Report Materials
WHY WE DID THIS STUDY
Previous OIG work found that an estimated 13.5 percent of Medicare beneficiaries hospitalized in October 2008 experienced adverse events, defined as serious harm from medical care resulting in prolonged hospitalization, permanent disability, life-sustaining intervention, or death. An additional 13.5 percent experienced temporary harm events, defined as requiring intervention but not resulting in lasting harm. To determine these rates of adverse and temporary harm events, we examined medical records for a nationally representative sample of 780 hospitalized Medicare beneficiaries in October 2008. This memorandum supplements our prior work by providing national estimates for the extent to which hospital coding staff misreported indicators that identified conditions as present on admission (POA). While hospitals may have improved POA indicator reporting since the 2008 timeframe, little is known about POA indicator accuracy and the nature of any miscoding.
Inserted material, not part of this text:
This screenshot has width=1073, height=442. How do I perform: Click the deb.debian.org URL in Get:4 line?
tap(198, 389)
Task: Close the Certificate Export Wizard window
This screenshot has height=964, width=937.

Additionally, CMS officials expressed continued interest in the accuracy of POA indicators.
HOW WE DID THIS STUDY
We contracted with certified coders to review the claims and associated medical records for the same sample of beneficiaries examined in the adverse events study. The coders analyzed POA indicators for all valid diagnosis codes within the sample using a standardized protocol. We based review standards on the guidelines in place in October 2008. The coders documented all misreported POA indicators and described circumstances that may have contributed to the errors. We made appropriate statistical adjustments and projected error rates to the population of claims.
WHAT WE FOUND
Hospital coders incorrectly reported 3 percent of the 5,491 POA indicators reviewed, resulting in the presence of at least one incorrect indicator on 129 claims (18 percent). By dividing the POA indicator errors into three groups based on noted similarities, we determined that 21 percent related to the assessment of developing or chronic conditions, 32 percent involved errors in assigning POA indicators to exempted conditions, and 47 percent involved other reporting errors not associated with developing or chronic conditions or with exemptions.
WHAT WE RECOMMEND
This memorandum report does not contain recommendations. The 3 percent national POA indicator error rate is relatively low, particularly given that our review assessed claims submitted early in implementation of the POA reporting requirement. However, POA indicators provide an opportunity for monitoring hospital quality of care and are critical to CMS's efforts to link payment to quality; they must be accurate to serve these purposes. Encouraging hospitals to assess POA reporting practices related to developing conditions and exemption codes, and to retrain staff as needed, could help to ensure accuracy.
Notice
This report may be subject to section 5274 of the National Defense Authorization Act Fiscal Year 2023, 117 Pub. L. 263.